Virtual archaeology tour brings campus history to life
Remnants of Carolina’s history, hidden in some cases for thousands of years, have burst through the soil in virtual and actual forms thanks to a new walking tour.
We rarely think about the history that lies below our feet.
But remnants of Carolina’s history, hidden in some cases for thousands of years, have burst through the soil in virtual and actual forms thanks to a new walking tour.
The Research Laboratories of Archaeology created a walking tour to show the dozen places on campus where archaeologists excavated and made discoveries about life before the University’s founding and during its first 100 years.
“Beneath Our Feet: A Walking Tour of Archaeological Sites at UNC-Chapel Hill” can be found at a website that fits whatever device you are using. A printed brochure is available for people who want to explore with paper in hand. The tour focuses on Carolina’s original campus, beginning near the Carolina Inn and visiting 12 sites where excavations were made since 1991.
“This is a lovely website — a reminder that an archaeological excavation is not just scientific activity, but also a work of art. It also gives a glimpse of what it means for a university to carry out its mission in one place for 225 years,” said Rudi Colloredo-Mansfeld, a senior associate dean in the College of Arts & Sciences whose oversight includes the RLA.
Colloredo-Mansfeld and others are particularly struck by the photos and 3D images of excavations and artifacts such as everyday items, American Indian artifacts, wells and building foundations that make the tour come to life. The 3D images can be rotated and viewed from all sides, even from an underground view. Steve Davis, a Carolina research archaeologist, and undergraduate students created the 3D images.
“The website allows us to talk about people’s lives and campus life and the history of the land before campus in kind of mundane everyday ways that people don’t bother to write down,” said Margaret Scarry, RLA director and chair of the archaeology curriculum.
Scarry was the one who suggested that the brochure be updated and a website created. “Given that we’ve already done the work, it’s fantastic to tap into some of the history of campus that will interest many people, instead of it being hidden below the landscape and available only in publications.
“The website gives us a little more room to make things come alive for people, whether they’re walking around or sitting in their home or office.”
Taking the tour
The tour begins near the Carolina Inn. There, you can see a 3D model of a stone-lined well, discovered in 2018 when workers repaved a driveway. A below-ground view shows the stones lining the well extending several feet down.
Other highlights include the Graham Memorial site, the first on campus investigated by Carolina archaeologists. In conjunction with the University’s 1993 bicentennial celebration, faculty and students worked on McCorkle Place’s north boundary. They found items from what was originally a tavern house, then hotel, then boarding house called the Eagle Hotel throughout the 19th century and into the 20th century, when it became the University Inn.
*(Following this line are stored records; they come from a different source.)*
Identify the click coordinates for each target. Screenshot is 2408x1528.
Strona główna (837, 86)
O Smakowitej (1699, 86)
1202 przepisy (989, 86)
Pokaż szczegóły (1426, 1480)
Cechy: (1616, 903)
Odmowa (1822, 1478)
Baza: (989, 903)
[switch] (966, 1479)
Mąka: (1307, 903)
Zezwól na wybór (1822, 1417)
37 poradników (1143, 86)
The Love House on Franklin Street was built on the site previously occupied by the home of Carolina’s second president, Joseph Caldwell, until it was destroyed by fire. A 2004 excavation proved the site was also occupied well before Caldwell’s time, with finds that included undisturbed evidence of a 1,500-year-old American Indian settlement.
Remains associated with Steward’s Hall, one of the first buildings on campus, were found near New East. Constructed in 1794 and used as a dining hall until 1816, the building was a center of University life. In 2007, excavators found numerous artifacts from the early 19th century, likely discarded trash-in the back yard of Steward’s Hall.
Work near Pettigrew in 1997 before construction of Hyde Hall found the site of a Phi Delta Theta fraternity house and, below that, of a privately-owned dormitory called the Poor House, razed before 1880.
At Old West, a crawlspace exploration yielded many everyday items and an American Indian spear point that is thousands of years old.
Along Cameron Avenue, utility work and limited excavation revealed the foundation of a portico for Old Memorial Hall, which was torn down in 1930 because of its dangerous deterioration and replaced by Memorial Hall in 1931.
Bringing the stories to life was largely the work of Davis, who worked on all of the excavations; Colleen Betti, a research assistant who works on public outreach and created the website; and Heather Lapham, a research archaeologist.
“We hope that this can be used by a variety of people, especially faculty and students who are trying to do something related to campus history or maybe public schools looking to do something on history and archaeology,” Betti said.